─── Data for this task
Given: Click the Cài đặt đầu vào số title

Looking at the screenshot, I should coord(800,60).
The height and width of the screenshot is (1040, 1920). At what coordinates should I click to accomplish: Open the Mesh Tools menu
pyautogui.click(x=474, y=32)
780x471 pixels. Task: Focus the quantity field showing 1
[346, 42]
──────
The lines above should be printed again, exactly as they are.

Response for this exercise:
Given: Click the Cài đặt đầu vào số title

Looking at the screenshot, I should coord(800,60).
The height and width of the screenshot is (1040, 1920). At what coordinates should I click to accomplish: Open the Mesh Tools menu
pyautogui.click(x=474, y=32)
780x471 pixels. Task: Focus the quantity field showing 1
[346, 42]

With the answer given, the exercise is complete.